Here's a common scenario:

There's a decently successful chain of restaurants that owns properties across the county for its locations, let's say the priorities alone are worth $500m collectively

Private equity firm does a "leveraged buyout", so they borrow $500m against the value of those properties and put up the rest to cover the additional value of the business themselves and buy out the chain for $800m, assigning the $500m of debt they borrowed to the acquired company.

Then they start up another company that they own separate from the acquired company and start selling off the properties to it and converting the restaurants to leasing them. Now the restaurant chain is paying $20k/mo in rent to their new company instead of just paying property taxes on the land they used to own.

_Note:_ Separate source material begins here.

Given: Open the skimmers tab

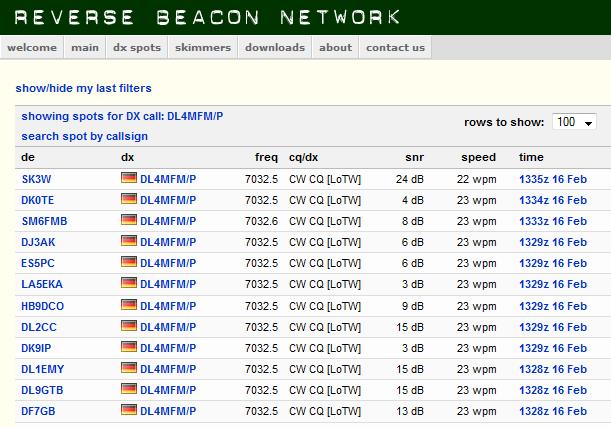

Pretty soon the chain locations are all losing money because the PE firm is also cutting corners everywhere and they didn't have this huge rent expense before. Locations start getting closed and people lose jobs and communities lose what was once a totally viable business. Restaurant chain is eventually bankrupt under the massive debt that was assigned to them, PE firm still owns all the land and gets to sell it off on top of all the rent they collected.

Yes, it should be illegal

12

u/MenopauseMedicine Feb 14 '25

Except that this isn't a hostile takeover, the owners of the original chain have agreed to this route and likely know what it means with a fairly minimal amount of research into how these deals proceed. Might be hard to outlaw the private sale of a moderately sized company with two willing parties

10

u/themightychris Feb 14 '25

I don't think the sale itself could be made illegal, but every single step of this depends on state-sanctioned fictions that we created to facilitate economic benefit and on the net this behavior is not an economic benefit. It's a scam and we've outlawed plenty of exploitative harmful scams before

Maybe certain classes of financial institutions that receive federal benefits should not be allowed to finance leveraged buyouts. Maybe there can be restrictions on selling assets that are going to continue to be used to a related entity after a financed acquisition. These aren't forces of nature we're dealing with here they're state-facilitated transactions.

Maybe the whole overall maneuver should be made illegal. Pyramid schemes are composed from otherwise legal transactions too but if it can be proven that what you did overall adds up to a pyramid scheme you're going to jail.

5

u/JimKPolk Feb 14 '25

Um what. Please explain these “state sanctioned fictions”

2

u/eugenekko Feb 14 '25

FTC blocking mergers for one, and antitrust laws

1

u/maniacreturns Feb 14 '25

You're a cool person and thanks for typing all this for people to read and educate themselves that there are ways worth trying that can improve the current situation immensely.